Marching against cuts in Coventry


Coventry Socialist Party

Around 150 people marched in Coventry city centre on 23 February in protest at £61 million of cuts threatened by councillors.

These cuts would have enormous impact on our city – around 800 council jobs are expected to go, on top of 800 already gone. Services will be decimated.

The march was organised by the three main council workers’ unions- Unite, Unison, and GMB. Other unions showed their support including CWU, UCU, NUT and Coventry TUC and so did Rugby Trade Unionist and Socialist Coalition.

There will be a lobby of the 26 February council meeting that will vote on the cuts. Unions will be discussing how to respond to them.
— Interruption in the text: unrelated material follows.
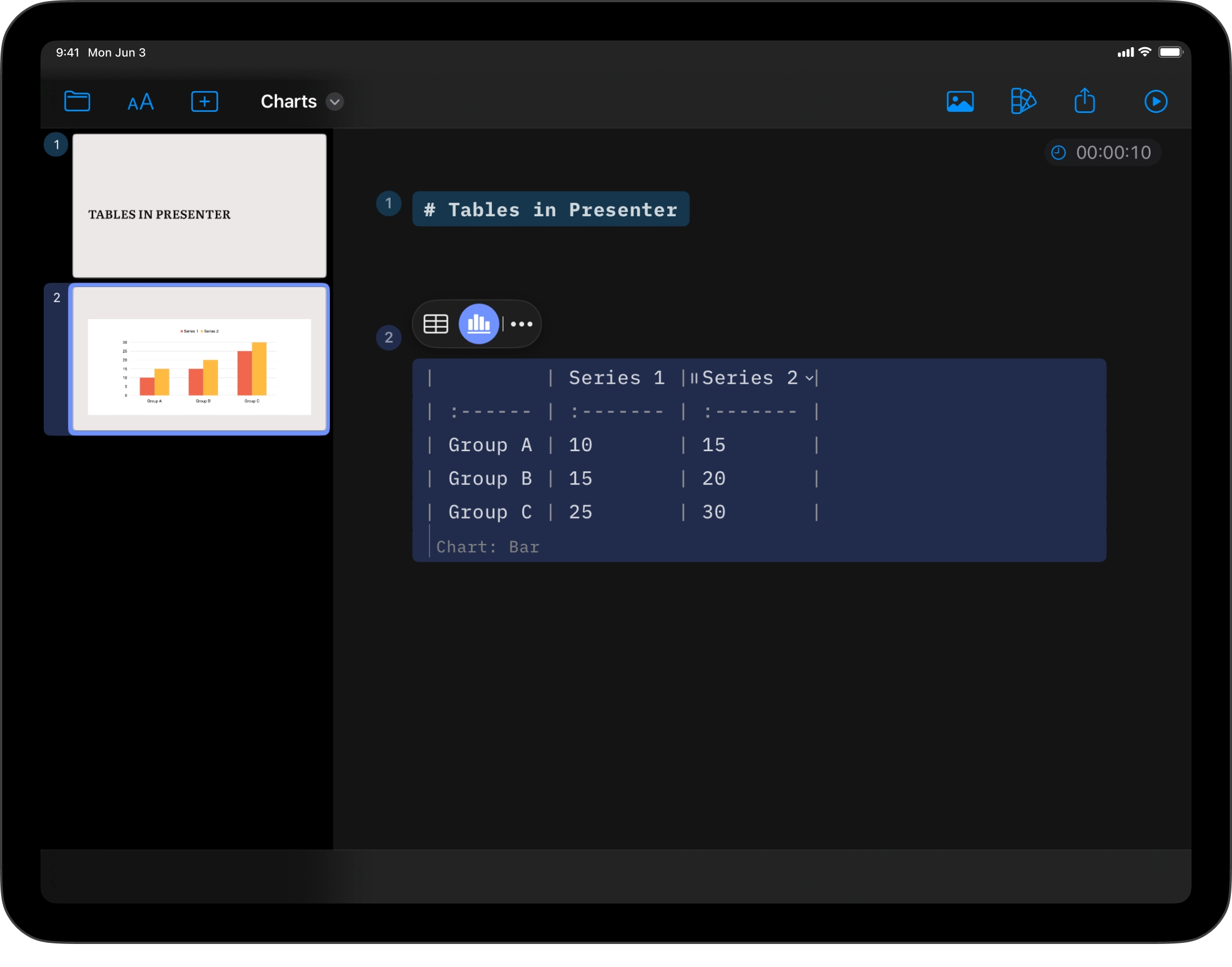Open the three-dot more options menu
The image size is (1232, 967).
click(x=521, y=324)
Socialist Party members distributed their latest bulletin for council workers, in it we pointed out: “There is a danger that if the cuts go through (which they are likely to do) each section and department across the council could end up fighting on its own.

Strike action

“We would be stronger if we responded… with the beginning of a council wide consultative ballot for industrial action.
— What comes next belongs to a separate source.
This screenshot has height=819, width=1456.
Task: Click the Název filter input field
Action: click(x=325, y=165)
Our unions also need to be organising a national campaign, including nationally coordinated industrial action and a general strike. [We must] draw a line in the sand. No more job losses. No more cuts.”

From the platform, Dan Crowter pledged the support of the Youth Fight for Jobs campaign for any industrial action that the unions take.

Workers from every sector should unite with all those under attack from the Tories, including students and the unemployed.

Heather Wakefield, Unison’s head of local government, made good points about the bankers and their crisis, but put forward no strategy for a national campaign of industrial action.

Her speech was heckled by a PCS union member about the sell-out of the pensions campaign after the successful action of 30 November 2011.

It was a big set back for the anti-austerity movement. We need to reclaim and rebuild our unions.

Not one Labour MP or councillor showed their face to pledge support to the campaign or speak out against the devastating impact on our city.

This sharply poses the question of building a political alternative to the three mainstream parties of austerity.